# Wiedereinsteiger sucht Gilde (Server und Fraktion egal)



## Quadun (24. Februar 2016)

Hallo Ihr lieben,

 

da ich mit WoW wieder anfangen möchte und ich mich noch nicht entschieden habe auf welchem Server ich anfange, suche ich auf diesem Weg eine nette Gilde. Da ich einen lvl 100 Boost habe und ich diesen noch nicht vergeben habe und ich gerne sowohl Range als auch Melee und Tank spiele, richte ich mich nun an Euch da draußen ! Ich spiele beide Fraktionen.

Also schreibt mir :-D

 

Liebe Grüße

 

Björn


----------



## Alterkrieger (25. Februar 2016)

Hallo Björn vielleicht wären wir ja was für dich .

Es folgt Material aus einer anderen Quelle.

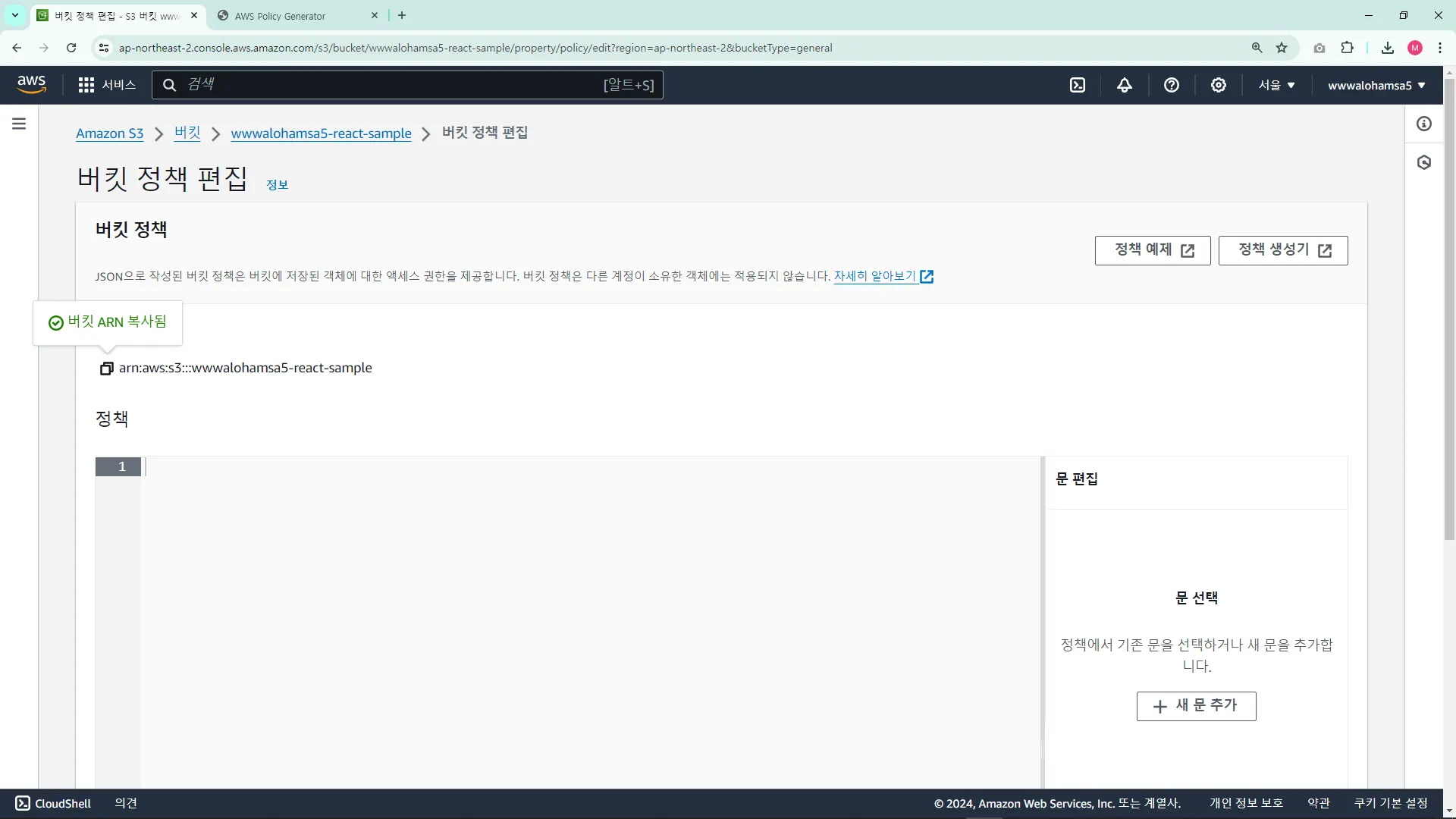Open the 자세히 알아보기 link
This screenshot has height=819, width=1456.
[x=875, y=276]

Link mal unsern Thrad ist was viel zum lesen.

http://forum.buffed.de/index.php/topic/204874-azirkel-des-cenarius-waechter-der-alten-riten-sucht/

 

Kurz gesagt wir sind eine recht Famlienhafte Gilde wo der Spass zusammen mehr Wert ist als Progress  Darum liegt Archi noch nicht so ganz aber wir gehen immer gut Gelaunt ran.

 

In der Gilde wäre für dich Sicher Platz und wenn du raiden willst hau einfach unser tankbärchen Leticia an, das weis immer genau was fehlt. Sofern es nicht grad einen grossen Honigtopf entdeckt hat.


----------



## NoobConnÄction (26. Februar 2016)

Hi,

 

ich verweise einfach mal frech auf unser Posting im Realforum:

 

http://eu.battle.net/wow/de/forum/topic/17289142244

 

Eventuell ist das ja was für Dich, dann kannste dich gerne für nen TS³ Smalltalk melden.

 

Gruß Jörg

B-Tag:  unstyle#2296


----------